The Fraskan sounded logical enough. They all looked alike to Baathiax.

And, considering the undercurrent of fear the native had been radiating, what he said must be the truth. The Fraskans were just too slavish and decadent to keep their composure through the kind of treatment this one was being given.

The Kah'diz's reasoning was as logical as Vard's story -- and equally false.

It simply did not occur to the creature that a good agent of the opposition would be a carefully trained and fully programmed psychotic.

The transceiver buzzed.

"The generators are on, and up to full power," the voice of the communications officer reported. "All stations are manned and ready."

"All right," replied Baathiax. "I'll clear up this mess right now."

With that, the creature removed from a small, skinlined case attached to ita belt a thin, gleaming silver rod, about a meter long. With its host's hands, it reached up and attached a wire from the rod to one of its own tentacles, which it had disengaged from the host's neck. A thin drop of golden-colored Fraskan blood dropped onto the host's shoulder.

The wire was actually a tiny tube, Vard saw, and the hair-thin tentacle slipped into it. The "wire" uncoiled from inside the rod, giving enough slack so that the rod could be held in front of the Kah'diz. Vard heard a faint hum of power, and a sickly purple glow seemed to overtake the rod, clinging like an eerie mist.

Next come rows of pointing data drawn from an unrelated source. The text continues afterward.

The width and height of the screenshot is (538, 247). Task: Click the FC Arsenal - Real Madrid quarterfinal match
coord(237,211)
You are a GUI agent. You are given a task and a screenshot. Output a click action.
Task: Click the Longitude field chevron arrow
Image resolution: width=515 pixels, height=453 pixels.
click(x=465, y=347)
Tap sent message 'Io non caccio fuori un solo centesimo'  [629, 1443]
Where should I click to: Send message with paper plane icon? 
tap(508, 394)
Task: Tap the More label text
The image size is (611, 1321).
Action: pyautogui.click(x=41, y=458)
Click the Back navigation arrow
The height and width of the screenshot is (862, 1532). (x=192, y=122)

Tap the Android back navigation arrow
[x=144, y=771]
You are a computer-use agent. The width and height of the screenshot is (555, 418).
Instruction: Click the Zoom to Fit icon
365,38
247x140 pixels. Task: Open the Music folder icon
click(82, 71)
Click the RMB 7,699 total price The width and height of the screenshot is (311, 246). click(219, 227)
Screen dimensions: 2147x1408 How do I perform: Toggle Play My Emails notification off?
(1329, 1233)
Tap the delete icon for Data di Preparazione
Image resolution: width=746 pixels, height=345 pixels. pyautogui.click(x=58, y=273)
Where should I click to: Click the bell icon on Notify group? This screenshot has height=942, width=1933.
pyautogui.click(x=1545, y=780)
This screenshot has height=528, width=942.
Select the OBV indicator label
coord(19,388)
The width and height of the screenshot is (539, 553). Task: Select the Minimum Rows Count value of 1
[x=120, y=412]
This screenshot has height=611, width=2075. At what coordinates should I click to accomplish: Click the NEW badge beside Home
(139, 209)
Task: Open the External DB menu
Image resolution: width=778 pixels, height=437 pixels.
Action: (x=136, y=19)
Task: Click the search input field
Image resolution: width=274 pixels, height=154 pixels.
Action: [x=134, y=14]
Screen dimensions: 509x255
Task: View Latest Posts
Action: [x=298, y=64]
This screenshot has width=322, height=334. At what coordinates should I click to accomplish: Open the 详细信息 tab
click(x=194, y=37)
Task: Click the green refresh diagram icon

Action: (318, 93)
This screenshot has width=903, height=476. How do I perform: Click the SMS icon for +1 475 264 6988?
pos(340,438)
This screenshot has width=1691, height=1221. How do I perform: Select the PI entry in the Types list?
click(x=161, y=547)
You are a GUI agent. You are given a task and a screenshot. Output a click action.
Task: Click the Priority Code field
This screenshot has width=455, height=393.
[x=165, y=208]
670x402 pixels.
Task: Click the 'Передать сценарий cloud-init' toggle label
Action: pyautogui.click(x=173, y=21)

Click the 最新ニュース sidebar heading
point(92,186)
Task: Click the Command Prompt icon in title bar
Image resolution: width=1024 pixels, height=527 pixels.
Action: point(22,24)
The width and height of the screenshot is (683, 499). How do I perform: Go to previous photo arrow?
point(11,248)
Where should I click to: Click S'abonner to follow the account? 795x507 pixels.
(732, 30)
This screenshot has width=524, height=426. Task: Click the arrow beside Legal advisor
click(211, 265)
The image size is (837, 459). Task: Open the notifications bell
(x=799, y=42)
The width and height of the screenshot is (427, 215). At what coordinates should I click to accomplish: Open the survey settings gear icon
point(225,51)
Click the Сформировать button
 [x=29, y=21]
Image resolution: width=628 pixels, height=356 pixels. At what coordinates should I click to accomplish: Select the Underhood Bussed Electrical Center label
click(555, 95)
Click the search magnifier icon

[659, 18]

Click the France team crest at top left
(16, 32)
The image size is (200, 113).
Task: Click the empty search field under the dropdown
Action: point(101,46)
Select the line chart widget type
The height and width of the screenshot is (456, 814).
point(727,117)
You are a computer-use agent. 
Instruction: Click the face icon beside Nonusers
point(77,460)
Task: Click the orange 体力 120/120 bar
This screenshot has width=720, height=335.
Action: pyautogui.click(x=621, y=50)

Baathiax turned to Vard and the few others still on the platform. "You will feel certain things," it warned them, "but it won't be the power that the ones forward and below will receive. The field is quite directional. You should have the willpower to reject anything you might get as feedback. If not, get as quickly as possible to the other side of the platform, opposite the beam. The effect will be minimal there."

Baathiax suppressed a quick urge to shoot his fellow Conquerors a jolt of suicidal tendencies with a flight motif, considering it was forty meters to the ground and none of them had wings. But, there was diplomacy. Baathiax returned quickly to the business at hand.

Vard, the closest, was the first to feel it: a vague lethargy, a feeling of wearied quietude, a will to forget whatever one had in mind and return to the comfort and safety of the previous day's lodgings. Nothing much was very important, it seemed. He felt as if he was in a dream-like fog, unaware of his location, or purpose. With great difficizity he shook it off, but he stepped back and away from the emotion-master. If this was a case of mild feedback, what must it be like out there in the jam?

Vard now felt the mood slowly changing. And he saw that few in the crowd below had moved.